Wednesday, October 23, 2013

Marital And Family Law: No Life Insurance? Tell Your Client Before The Ex Dies

By Bridget Remington

It is not uncommon for a child support or alimony obligor to agree, in a marital settlement agreement (MSA), to continue to maintain a life insurance policy that names the obligee as beneficiary, as security for future support payments.  Often obligors who already have such coverage in place want to provide this financial security for their minor children and even for their former spouses.

Unbeknownst to many people divorced before July 1, 2012, such provisions in their MSAs are trumped by § 732.703, Fla. Stat., which went into effect July 1, 2012, and applies retroactively.  For anyone who dies on or after the effective date, a “designation made by a decedent providing for the payment or transfer at death of an interest in an asset [including life insurance] to or for the benefit of the decedent’s former spouse is void as of the time the decedent’s marriage was judicially dissolved … if the designation was made prior to the dissolution … .” § 732.703(2), (9), Fla. Stat.

One exception is when the final judgment of dissolution of marriage requires the decedent to acquire or maintain the policy for the benefit of the former spouse or children of the marriage, only if other assets fulfilling the requirement do not exist upon the decedent’s death. § 723.703(4)(d), Fla. Stat.  The former spouse will have no rights to the estate unless the decedent has executed a will under which the former spouse is a beneficiary.  Still, whether other assets exist to “fulfill the requirement” will require a determination of whether the MSA requires the insurance to cover only the amount of unpaid support, and whether and to what extent the insurance was meant to secure child support versus alimony.  See Busciglio v. Busciglio, 116 So. 3d 620 (Fla. 2d DCA 2013) (Altenbernd, J., concurring) (describing complications that can arise without clear statutes governing life insurance in divorce proceedings). 

Another exception is when the final judgment prohibits the decedent’s unilateral termination or modification of the disposition of the asset.  § 723.703(4)(e), Fla. Stat.  It is not clear that this exception would apply when such a prohibition is stated in the MSA but not expressly stated in the judgment itself.  Further, would language simply requiring that the policy be maintained satisfy this exception? 

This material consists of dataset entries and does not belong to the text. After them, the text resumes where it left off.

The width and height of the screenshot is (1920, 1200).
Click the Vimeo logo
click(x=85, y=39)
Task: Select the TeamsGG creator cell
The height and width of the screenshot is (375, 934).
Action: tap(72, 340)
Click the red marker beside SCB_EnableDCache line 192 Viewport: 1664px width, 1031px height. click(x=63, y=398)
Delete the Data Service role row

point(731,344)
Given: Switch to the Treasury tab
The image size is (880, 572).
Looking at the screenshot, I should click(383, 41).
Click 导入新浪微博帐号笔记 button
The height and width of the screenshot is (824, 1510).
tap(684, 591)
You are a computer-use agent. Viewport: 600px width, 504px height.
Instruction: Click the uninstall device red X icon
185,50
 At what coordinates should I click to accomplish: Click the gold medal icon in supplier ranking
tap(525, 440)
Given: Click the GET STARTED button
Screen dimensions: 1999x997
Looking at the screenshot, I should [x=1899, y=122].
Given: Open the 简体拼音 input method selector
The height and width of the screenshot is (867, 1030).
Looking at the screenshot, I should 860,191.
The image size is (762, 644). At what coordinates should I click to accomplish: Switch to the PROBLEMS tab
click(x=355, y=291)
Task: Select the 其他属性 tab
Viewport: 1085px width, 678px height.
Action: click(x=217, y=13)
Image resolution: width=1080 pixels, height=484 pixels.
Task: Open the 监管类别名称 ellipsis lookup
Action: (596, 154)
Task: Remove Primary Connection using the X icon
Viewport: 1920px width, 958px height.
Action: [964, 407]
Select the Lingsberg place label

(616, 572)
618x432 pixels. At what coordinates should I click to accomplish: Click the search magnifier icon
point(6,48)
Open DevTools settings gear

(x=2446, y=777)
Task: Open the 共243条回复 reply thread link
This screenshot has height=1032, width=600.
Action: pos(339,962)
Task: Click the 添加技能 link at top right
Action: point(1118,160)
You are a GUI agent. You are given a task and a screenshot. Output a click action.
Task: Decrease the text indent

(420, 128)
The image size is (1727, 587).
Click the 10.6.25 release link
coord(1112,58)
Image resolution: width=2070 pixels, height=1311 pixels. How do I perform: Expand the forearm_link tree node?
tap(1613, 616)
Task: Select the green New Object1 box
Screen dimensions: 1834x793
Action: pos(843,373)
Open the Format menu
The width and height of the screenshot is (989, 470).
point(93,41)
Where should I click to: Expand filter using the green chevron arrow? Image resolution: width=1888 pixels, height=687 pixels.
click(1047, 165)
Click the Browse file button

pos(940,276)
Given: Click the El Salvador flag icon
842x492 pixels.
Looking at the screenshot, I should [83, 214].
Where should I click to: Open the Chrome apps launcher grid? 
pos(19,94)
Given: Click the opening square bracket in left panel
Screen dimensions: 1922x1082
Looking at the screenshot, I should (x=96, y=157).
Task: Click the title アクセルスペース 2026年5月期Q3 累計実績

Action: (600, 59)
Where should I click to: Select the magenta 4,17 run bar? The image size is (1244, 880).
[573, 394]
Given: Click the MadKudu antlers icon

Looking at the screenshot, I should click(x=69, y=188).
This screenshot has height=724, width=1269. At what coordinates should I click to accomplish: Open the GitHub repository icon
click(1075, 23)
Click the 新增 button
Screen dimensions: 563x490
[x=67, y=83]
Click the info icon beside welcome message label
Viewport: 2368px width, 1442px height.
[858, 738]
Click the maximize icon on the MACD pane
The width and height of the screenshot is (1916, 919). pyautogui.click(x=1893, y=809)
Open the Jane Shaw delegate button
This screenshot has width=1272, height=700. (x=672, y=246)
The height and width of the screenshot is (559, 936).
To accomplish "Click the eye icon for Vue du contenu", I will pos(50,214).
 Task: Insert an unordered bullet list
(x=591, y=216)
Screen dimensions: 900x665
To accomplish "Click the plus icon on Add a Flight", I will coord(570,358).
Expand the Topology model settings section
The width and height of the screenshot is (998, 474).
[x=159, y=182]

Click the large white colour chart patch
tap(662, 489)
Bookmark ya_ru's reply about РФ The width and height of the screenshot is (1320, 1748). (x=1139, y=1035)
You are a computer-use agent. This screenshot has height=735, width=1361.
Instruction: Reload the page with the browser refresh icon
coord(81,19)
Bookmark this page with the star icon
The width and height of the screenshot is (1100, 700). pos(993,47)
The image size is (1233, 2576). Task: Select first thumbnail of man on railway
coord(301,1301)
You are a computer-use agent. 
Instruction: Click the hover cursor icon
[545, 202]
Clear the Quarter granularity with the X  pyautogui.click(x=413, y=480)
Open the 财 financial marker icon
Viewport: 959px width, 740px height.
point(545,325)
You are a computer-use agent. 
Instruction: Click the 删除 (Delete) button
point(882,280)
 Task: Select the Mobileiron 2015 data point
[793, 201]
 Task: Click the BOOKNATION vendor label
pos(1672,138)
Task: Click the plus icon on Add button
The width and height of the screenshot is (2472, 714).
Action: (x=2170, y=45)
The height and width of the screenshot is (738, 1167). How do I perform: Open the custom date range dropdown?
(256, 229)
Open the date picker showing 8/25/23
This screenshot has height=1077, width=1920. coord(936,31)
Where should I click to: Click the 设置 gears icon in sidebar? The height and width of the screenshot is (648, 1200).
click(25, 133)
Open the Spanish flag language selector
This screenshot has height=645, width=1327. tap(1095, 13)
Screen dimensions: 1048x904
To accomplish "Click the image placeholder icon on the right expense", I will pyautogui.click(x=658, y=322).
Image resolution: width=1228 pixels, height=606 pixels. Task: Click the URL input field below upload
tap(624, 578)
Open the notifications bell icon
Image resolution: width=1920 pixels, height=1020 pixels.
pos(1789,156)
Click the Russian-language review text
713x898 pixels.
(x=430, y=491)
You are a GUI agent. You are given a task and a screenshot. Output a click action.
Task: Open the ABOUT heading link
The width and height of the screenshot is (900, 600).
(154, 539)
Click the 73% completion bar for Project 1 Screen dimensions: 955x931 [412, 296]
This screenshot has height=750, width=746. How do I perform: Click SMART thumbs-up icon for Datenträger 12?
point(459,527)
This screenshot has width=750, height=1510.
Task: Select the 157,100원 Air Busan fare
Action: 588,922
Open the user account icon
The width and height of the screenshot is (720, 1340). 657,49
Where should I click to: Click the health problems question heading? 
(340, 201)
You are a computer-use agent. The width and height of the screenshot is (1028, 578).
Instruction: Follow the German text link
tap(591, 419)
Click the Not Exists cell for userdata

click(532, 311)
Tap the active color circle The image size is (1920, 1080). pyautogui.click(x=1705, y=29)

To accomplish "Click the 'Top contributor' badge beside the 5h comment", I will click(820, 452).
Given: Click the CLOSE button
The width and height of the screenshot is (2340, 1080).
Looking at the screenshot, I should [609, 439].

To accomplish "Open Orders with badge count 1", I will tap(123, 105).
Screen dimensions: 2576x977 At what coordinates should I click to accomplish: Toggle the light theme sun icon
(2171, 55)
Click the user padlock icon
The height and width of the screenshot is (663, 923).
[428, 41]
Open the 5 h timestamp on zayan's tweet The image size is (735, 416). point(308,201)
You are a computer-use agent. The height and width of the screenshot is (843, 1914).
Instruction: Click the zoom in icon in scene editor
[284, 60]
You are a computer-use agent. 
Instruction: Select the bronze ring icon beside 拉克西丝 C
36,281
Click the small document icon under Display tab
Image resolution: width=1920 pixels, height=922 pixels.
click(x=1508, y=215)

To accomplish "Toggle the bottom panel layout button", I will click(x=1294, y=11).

Given the questions presented by these exceptions, insurance companies likely will not pay anyone but rather file an interpleader action to determine the disposition of the death benefit.  Thus, the surviving former spouse will end up in court, despite having an MSA supposedly resolving these issues.

Until the constitutionality of the retroactive invalidation of existing contracts is successfully challenged, former clients with potentially affected MSAs should be advised of the law and possible remedial steps.  Some may simply ask their former spouses to re-affirm the pre-divorce beneficiary designation.  Otherwise, a motion to enforce the final judgment, premised on the statutory invalidation of the beneficiary designation, may spur a former spouse to action.  At the very least, former clients should provide a copy of the MSA and final judgment to the insurance company.